Цель A
Перепиши из отрывка всё подряд, начиная с «Валюша. Не надо» и заканчивая «занятия? Когда экзамены?».
Цель B
Перечисли все ласковые формы имени дочери, которые встречаются в письмах из отрывка.
======== Отрывок ========
P.S. Относительно Дани. Ты ведь знаешь его. Если ты думаешь, что он не будет мешать тебе и тебе будет приятно иметь его своим гостем, конечно, пусть живет со всеми. Денег с него тогда, по-моему, брать не следует.

Думаю, что вам надо снять собственную квартиру вместо меблированной комнаты.

<На полях первой страницы:>

26-VI. Написал, а письмо отправить не успел. Еще один привет тебе, Вавуля, на одну неделю свежее.

П. Р.

В другом письме, датированном 22 июня 1929 г., Рутенберг ей писал:

Валюля, доченька моя хорошая. Ты не огорчайся моим неписанием. Последнее время все хвораю. А работы много, т. е. не успеваю справиться с нею. Поэтому чувствую себя постоянно плохо и удрученным, и в голове и на душе у меня пусто и ничего мне не хочется и ничего не надо. А «должен» делать много. Это раздражает и т. д. Как видишь, отец твой никуда не годен. Но любит тебя по-прежне-му. Ты в этом не сомневайся.

Поздравляю тебя с окончанием университета Женей. Получил от него сегодня телеграмму. Напишу еще раз сегодня М<арии> Ф<едоровне Андреевой>, чтобы помогла ему выехать из России. Будь здорова и счастлива, моя детонька. Обнимаю тебя крепко.

Твой П. Р.

После какого-то письма дочери, в котором она, по-видимо-му, проявляла излишнюю взволнованность по поводу семейных дел и отношений, Рутенберг 21 августа 1929 г. писал ей:

Валюша. Не надо кипятиться, суетливо волноваться по поводу дел, в которых ты ничем помочь не можешь. Толика авантюра меня огорчает. Выглядит очень глупо. Но Ваша переписка с родственниками, особенно телеграфная, тоже далеко не умна и может ему сильно напакостить. Хочу, чтобы ты была у меня спокойной, рассудительной, разумной дочкой. Попробуй – может, удастся. И, пожалуй, пора. Ты скоро совершеннолетняя девица. Как твои занятия? Когда экзамены?

Обнимаю тебя.

П.Р.
======== Записи набора ========
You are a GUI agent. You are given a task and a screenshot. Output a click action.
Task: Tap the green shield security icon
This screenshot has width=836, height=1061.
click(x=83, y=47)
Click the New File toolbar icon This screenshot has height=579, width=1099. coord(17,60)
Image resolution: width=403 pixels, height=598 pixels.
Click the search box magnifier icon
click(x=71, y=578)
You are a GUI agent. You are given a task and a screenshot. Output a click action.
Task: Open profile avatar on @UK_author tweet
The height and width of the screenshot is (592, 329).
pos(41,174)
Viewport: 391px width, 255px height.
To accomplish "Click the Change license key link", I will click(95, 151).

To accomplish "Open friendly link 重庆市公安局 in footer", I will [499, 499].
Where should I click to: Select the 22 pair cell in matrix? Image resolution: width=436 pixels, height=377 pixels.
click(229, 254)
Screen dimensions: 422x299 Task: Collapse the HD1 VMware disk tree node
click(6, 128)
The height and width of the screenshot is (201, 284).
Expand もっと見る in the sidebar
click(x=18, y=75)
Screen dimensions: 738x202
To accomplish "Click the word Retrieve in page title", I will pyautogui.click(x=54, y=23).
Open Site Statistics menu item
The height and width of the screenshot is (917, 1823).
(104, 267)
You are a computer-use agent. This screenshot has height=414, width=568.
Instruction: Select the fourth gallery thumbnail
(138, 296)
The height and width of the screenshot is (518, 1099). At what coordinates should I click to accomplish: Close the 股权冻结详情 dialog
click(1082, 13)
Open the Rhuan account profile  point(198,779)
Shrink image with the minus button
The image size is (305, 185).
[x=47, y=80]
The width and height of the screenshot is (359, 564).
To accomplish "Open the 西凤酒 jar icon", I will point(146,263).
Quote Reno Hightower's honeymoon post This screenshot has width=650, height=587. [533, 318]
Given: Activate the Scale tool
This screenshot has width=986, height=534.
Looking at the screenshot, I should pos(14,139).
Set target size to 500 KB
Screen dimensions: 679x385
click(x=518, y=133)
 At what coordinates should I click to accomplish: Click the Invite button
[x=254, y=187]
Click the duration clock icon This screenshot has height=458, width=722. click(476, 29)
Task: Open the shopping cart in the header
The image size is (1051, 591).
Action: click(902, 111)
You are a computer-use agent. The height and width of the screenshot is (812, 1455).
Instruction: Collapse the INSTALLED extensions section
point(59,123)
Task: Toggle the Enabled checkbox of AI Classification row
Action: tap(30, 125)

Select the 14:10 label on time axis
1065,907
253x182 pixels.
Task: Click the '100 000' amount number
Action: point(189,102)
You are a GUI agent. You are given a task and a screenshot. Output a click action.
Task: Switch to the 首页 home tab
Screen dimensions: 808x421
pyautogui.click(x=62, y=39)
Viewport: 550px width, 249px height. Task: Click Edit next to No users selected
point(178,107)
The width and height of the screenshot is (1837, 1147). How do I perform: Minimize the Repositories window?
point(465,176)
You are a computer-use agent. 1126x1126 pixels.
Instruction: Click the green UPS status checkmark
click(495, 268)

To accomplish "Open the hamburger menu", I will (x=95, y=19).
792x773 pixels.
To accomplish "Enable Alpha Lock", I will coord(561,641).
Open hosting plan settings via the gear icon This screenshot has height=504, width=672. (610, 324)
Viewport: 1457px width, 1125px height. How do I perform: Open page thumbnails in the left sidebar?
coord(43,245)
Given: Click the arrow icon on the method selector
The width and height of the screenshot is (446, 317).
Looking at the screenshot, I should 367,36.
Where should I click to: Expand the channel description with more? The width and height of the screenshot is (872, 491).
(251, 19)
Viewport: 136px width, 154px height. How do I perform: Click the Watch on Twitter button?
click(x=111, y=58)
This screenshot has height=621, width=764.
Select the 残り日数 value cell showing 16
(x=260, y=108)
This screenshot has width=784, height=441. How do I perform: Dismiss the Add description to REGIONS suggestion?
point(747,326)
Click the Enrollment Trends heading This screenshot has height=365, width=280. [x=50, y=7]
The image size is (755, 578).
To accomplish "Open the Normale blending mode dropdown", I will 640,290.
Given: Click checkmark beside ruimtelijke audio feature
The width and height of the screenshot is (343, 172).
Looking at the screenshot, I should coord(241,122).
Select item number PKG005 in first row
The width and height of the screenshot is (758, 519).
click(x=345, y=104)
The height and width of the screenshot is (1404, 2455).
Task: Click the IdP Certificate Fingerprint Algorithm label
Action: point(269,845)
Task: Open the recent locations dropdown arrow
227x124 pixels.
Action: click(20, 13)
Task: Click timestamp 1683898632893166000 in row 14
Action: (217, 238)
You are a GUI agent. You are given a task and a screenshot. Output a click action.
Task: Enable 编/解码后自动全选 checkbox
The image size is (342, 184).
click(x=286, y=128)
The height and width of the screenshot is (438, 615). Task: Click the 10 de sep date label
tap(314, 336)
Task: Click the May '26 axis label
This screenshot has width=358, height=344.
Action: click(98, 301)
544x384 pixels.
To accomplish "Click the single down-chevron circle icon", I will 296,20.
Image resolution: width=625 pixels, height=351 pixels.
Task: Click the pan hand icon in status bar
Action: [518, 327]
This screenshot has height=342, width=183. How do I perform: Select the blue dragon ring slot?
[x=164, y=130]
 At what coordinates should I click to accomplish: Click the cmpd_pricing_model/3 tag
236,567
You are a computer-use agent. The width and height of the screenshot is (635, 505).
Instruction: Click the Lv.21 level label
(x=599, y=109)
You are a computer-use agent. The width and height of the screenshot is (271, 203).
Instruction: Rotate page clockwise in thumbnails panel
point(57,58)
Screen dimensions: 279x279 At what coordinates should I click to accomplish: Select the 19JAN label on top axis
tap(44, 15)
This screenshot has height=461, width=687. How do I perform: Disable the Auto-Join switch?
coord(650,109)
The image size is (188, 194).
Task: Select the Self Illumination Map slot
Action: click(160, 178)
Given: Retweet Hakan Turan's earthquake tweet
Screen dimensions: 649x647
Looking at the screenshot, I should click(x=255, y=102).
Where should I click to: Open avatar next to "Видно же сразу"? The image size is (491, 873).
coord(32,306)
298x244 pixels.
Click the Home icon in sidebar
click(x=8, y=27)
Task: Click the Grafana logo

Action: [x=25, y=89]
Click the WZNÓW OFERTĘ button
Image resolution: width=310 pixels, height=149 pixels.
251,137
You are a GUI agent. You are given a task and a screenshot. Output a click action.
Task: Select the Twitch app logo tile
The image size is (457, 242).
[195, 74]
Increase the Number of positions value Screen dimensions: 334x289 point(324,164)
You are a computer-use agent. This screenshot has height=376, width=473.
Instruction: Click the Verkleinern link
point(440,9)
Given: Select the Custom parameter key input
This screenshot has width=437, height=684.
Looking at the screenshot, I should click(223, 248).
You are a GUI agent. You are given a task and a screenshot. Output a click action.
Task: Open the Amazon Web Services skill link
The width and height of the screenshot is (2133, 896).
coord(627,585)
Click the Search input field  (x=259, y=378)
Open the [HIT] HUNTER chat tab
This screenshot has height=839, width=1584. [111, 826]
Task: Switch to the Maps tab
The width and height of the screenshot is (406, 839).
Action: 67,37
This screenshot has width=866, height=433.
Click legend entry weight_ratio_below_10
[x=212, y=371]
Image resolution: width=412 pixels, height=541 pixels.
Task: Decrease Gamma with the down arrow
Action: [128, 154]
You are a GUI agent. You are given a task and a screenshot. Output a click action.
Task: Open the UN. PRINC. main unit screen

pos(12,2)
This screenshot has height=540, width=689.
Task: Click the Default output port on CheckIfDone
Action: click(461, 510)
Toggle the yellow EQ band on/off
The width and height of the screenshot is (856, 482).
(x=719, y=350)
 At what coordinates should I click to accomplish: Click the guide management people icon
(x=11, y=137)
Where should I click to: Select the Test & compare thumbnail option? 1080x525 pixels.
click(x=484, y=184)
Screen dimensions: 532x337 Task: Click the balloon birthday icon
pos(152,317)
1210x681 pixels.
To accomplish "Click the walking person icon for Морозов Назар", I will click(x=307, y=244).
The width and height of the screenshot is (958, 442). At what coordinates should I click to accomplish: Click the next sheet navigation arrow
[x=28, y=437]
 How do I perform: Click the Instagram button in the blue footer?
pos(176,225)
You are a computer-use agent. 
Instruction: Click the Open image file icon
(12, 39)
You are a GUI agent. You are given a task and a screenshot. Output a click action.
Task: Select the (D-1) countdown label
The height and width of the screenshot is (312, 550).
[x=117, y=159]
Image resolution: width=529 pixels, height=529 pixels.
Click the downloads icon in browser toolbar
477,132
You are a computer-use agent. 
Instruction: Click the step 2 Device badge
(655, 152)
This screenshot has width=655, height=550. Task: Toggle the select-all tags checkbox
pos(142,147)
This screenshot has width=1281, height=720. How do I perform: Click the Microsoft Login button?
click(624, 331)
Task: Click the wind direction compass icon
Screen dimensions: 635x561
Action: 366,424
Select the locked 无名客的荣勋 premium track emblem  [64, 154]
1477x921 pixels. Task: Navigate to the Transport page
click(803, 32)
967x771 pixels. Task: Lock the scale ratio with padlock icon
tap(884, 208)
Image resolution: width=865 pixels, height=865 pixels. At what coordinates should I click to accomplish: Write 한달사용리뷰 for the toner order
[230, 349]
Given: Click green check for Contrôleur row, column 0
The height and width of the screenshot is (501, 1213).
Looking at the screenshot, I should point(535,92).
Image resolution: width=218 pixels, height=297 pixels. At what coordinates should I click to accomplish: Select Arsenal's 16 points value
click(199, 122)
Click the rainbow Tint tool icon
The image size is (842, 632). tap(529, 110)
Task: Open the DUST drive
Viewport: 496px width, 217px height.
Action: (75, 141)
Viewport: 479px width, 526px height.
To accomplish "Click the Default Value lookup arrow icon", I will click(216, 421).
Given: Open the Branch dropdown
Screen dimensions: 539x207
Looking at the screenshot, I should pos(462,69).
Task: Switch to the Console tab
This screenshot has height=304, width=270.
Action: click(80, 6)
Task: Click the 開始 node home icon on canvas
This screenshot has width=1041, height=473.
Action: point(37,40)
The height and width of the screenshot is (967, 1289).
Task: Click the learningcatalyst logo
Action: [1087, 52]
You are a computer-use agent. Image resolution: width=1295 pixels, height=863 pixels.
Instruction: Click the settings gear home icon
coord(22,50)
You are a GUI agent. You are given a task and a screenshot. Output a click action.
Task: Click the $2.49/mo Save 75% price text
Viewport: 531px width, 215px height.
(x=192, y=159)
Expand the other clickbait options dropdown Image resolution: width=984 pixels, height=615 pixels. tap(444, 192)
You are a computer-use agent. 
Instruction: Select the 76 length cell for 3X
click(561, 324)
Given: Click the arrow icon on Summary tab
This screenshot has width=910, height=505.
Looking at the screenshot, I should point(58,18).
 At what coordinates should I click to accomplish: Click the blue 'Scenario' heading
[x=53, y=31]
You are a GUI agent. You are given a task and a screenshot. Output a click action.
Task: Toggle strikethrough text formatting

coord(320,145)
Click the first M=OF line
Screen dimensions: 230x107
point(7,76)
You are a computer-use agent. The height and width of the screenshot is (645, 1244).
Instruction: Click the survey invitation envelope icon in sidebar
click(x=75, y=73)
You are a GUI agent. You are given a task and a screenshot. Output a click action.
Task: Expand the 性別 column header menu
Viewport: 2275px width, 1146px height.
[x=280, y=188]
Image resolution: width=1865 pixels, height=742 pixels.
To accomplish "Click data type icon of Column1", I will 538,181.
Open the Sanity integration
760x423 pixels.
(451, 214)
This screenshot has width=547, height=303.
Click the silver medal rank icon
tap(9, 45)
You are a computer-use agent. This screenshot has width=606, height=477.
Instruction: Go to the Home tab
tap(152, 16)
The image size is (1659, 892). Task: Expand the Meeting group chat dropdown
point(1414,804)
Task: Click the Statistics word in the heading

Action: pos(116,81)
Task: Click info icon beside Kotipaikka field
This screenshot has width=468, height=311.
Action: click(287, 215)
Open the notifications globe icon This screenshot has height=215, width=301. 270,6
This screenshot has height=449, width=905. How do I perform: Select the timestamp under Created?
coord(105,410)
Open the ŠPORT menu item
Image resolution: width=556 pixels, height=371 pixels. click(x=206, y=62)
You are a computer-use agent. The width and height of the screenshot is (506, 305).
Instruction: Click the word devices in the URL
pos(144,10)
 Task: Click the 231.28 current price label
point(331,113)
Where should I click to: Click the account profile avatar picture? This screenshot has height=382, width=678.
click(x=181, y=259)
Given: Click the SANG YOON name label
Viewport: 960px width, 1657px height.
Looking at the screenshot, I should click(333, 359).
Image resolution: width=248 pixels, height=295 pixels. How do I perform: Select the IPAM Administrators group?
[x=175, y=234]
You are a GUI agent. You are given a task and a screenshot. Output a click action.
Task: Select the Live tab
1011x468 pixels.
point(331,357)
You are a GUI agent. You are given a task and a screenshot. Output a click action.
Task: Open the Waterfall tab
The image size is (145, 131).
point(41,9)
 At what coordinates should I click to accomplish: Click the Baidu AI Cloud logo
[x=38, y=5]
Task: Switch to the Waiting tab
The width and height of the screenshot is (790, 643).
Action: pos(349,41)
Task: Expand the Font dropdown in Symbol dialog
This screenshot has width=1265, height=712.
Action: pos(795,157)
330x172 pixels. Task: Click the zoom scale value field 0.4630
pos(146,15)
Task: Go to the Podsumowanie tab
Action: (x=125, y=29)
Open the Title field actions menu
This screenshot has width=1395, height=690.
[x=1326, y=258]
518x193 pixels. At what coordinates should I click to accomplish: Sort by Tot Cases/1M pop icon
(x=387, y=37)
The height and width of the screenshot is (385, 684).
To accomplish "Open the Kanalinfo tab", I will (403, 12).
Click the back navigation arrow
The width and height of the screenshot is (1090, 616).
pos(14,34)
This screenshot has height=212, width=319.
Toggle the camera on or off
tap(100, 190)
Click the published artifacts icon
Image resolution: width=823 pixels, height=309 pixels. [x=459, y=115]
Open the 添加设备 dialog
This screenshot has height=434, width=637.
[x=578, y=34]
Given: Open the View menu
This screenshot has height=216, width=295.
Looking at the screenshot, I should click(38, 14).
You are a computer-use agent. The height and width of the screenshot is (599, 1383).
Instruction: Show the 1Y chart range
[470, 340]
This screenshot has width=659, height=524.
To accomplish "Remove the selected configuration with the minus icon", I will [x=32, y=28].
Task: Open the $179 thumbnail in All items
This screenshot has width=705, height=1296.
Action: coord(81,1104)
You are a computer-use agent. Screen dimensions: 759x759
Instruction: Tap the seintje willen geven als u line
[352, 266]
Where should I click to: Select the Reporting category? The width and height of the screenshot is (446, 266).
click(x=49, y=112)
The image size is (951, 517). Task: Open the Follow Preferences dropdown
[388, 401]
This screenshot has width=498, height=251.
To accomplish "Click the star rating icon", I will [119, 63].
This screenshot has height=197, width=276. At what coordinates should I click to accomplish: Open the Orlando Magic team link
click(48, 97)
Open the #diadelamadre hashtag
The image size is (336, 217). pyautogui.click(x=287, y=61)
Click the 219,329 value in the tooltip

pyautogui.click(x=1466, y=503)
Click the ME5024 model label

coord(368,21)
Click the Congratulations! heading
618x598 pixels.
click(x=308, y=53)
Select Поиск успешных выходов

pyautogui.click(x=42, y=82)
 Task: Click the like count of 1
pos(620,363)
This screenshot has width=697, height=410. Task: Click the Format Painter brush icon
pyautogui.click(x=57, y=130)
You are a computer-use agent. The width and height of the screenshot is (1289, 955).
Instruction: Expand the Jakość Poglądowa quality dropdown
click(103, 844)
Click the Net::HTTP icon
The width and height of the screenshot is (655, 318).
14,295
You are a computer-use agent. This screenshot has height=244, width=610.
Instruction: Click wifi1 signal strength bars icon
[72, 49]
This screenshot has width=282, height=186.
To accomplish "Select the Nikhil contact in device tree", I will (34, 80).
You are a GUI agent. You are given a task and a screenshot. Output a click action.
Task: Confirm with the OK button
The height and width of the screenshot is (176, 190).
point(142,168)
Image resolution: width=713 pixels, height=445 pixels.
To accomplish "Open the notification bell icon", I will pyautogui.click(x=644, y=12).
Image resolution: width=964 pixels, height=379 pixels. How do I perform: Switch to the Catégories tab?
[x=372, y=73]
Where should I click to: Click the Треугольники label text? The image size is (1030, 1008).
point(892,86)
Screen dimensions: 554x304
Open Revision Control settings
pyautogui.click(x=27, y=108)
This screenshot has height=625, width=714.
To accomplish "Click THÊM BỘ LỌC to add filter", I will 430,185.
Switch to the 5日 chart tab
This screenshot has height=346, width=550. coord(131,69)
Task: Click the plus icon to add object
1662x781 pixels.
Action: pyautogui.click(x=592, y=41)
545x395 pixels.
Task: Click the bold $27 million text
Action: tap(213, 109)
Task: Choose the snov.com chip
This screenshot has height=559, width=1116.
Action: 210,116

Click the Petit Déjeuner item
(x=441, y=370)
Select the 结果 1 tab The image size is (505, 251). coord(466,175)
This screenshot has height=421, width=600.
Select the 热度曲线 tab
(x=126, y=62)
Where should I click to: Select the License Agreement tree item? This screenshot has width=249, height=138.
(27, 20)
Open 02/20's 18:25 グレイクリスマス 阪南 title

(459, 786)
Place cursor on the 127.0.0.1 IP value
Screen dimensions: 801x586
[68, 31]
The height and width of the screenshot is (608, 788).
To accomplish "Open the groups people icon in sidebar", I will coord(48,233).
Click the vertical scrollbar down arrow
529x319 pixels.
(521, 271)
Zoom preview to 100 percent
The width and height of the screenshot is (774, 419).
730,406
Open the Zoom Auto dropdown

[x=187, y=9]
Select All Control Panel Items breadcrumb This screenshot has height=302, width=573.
========
Письменный ответ A
Валюша. Не надо кипятиться, суетливо волноваться по поводу дел, в которых ты ничем помочь не можешь. Толика авантюра меня огорчает. Выглядит очень глупо. Но Ваша переписка с родственниками, особенно телеграфная, тоже далеко не умна и может ему сильно напакостить. Хочу, чтобы ты была у меня спокойной, рассудительной, разумной дочкой. Попробуй – может, удастся. И, пожалуй, пора. Ты скоро совершеннолетняя девица. Как твои занятия? Когда экзамены?

Письменный ответ B
Вавуля, Валюля, Валюша.